May CPI Forecasts Show Inflation Softening Overall as Gas Prices Ease
Core CPI is still seen as too sticky for the Fed to cut rates soon.
Forecasts for the May Consumer Price Index report show overall inflation easing thanks to falling gas prices, while core inflation (which excludes volatile food and energy prices) remains elevated.
May’s CPI data will be released on the heels of an unexpectedly strong employment report and during the Federal Reserve’s June meeting. Market watchers don’t anticipate any change in interest rates. Still, the release comes at a critical juncture for the Fed, which is attempting to thread the needle by keeping interest rates restrictive enough to curb inflation without letting the economy either overheat or slow down too much.
Three consecutive months of hot inflation data at the beginning of the year shook investor confidence, but a benign April report helped ease their worries.
May CPI Report Highlights
- CPI report release date and time: Wednesday, June 12 at 8:30 a.m. EST
- The CPI is forecast to rise 0.1% in May after increasing by 0.3% in April.
- Core CPI is forecast to rise 0.3% in May after rising 0.3% in April.
- The CPI year over year is forecast to rise to 3.4% in May after rising the same amount in April.
- Core CPI year over year is forecast to rise 3.5% in May after rising 3.6% in April.
José Torres, senior economist at Interactive Brokers, will watch to see if lower gas prices helped improve the overall inflation number. “Gasoline and oil prices really ticked down hard in May,” he explains. “That’s a favorable development for headline inflation.” He expects the overall inflation number to rise 0.12%—much lower than last month—and core inflation to rise 0.32%.
Core Goods Prices to Rise, Shelter Inflation to Remain Sticky
While much of the improvement in inflation over the past year has come thanks to declining goods prices, analysts at Bank of America expect these prices in the core category to tick up in May, thanks to rising prices for used cars and clothing. But they don’t see a trend. “We think the increase in used cars will be temporary since wholesale prices have continued to fall and new car supply is recovering,” they wrote last week.

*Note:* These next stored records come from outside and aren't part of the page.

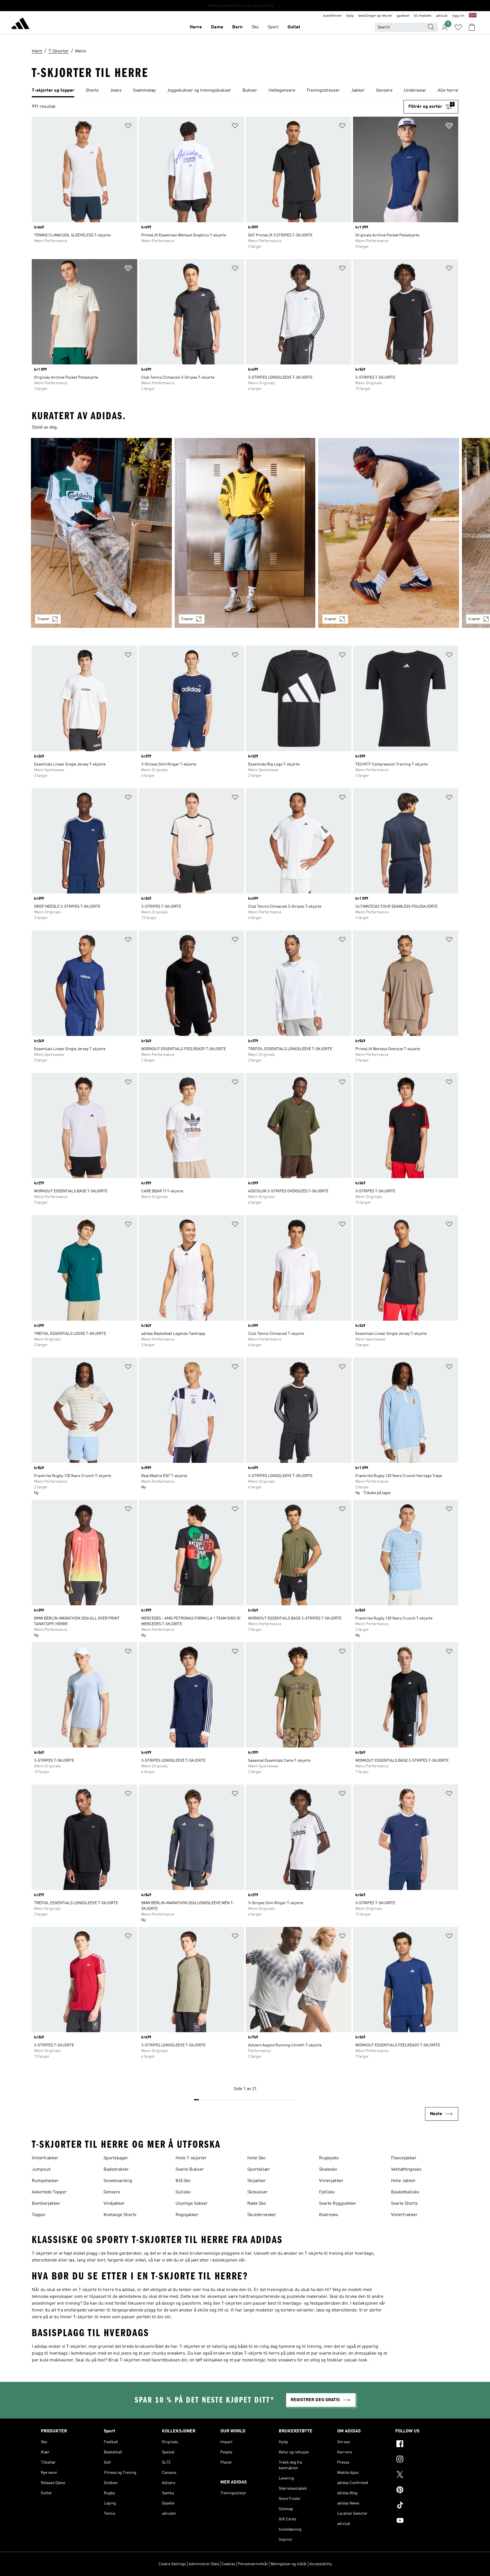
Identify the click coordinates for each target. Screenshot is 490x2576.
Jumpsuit (41, 2169)
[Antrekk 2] (245, 533)
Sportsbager (116, 2158)
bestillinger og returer (375, 16)
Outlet (294, 27)
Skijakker (256, 2181)
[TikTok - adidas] (422, 2506)
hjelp (350, 16)
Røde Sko (256, 2203)
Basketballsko (405, 2192)
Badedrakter (116, 2169)
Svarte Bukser (190, 2169)
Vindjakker (114, 2203)
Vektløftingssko (406, 2169)
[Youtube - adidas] (422, 2521)
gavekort (403, 16)
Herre (196, 27)
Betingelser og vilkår (289, 2564)
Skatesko (328, 2169)
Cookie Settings (172, 2564)
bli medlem (423, 16)
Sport (273, 27)
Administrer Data (204, 2564)
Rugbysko (329, 2158)
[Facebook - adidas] (422, 2444)
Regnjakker (187, 2215)
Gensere (112, 2192)
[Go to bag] (472, 27)
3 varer (43, 619)
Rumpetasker (45, 2181)
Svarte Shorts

Some minor improvement in the core services category is also possible. Bank of America and Goldman Sachs analysts expect car insurance prices to decelerate in the coming months. Goldman’s forecast of 0.25% core inflation and 0.11% overall inflation also reflects a softening in airline prices and lower prices from online shopping data.
Shelter costs—which have remained a primary driver of inflation for months—will likely stay elevated. “The traditional problematic areas will remain: shelter, healthcare, transportation services, [and] food away from home,” Torres says. “Those are going to be sticky.”
How Will the Fed See May CPI Data?
If May’s data comes in as expected, it could give the central bank more confidence that interest rates have been restrictive enough to accomplish their goal. “We anticipate the report to provide additional evidence that inflation is returning to a cooling trend after flaring up in Q1,” Wells Fargo economists wrote Friday.
Economists expect that the overall CPI rose 0.1% on a monthly basis in May, according to FactSet’s consensus estimates, compared with a 0.3% increase the previous month. That would hold the overall annual inflation rate steady at 3.4%. Meanwhile, economists expect core CPI to rise 0.3% for May, the same as in April. That would bring annual core inflation to 3.5% from 3.6% in April.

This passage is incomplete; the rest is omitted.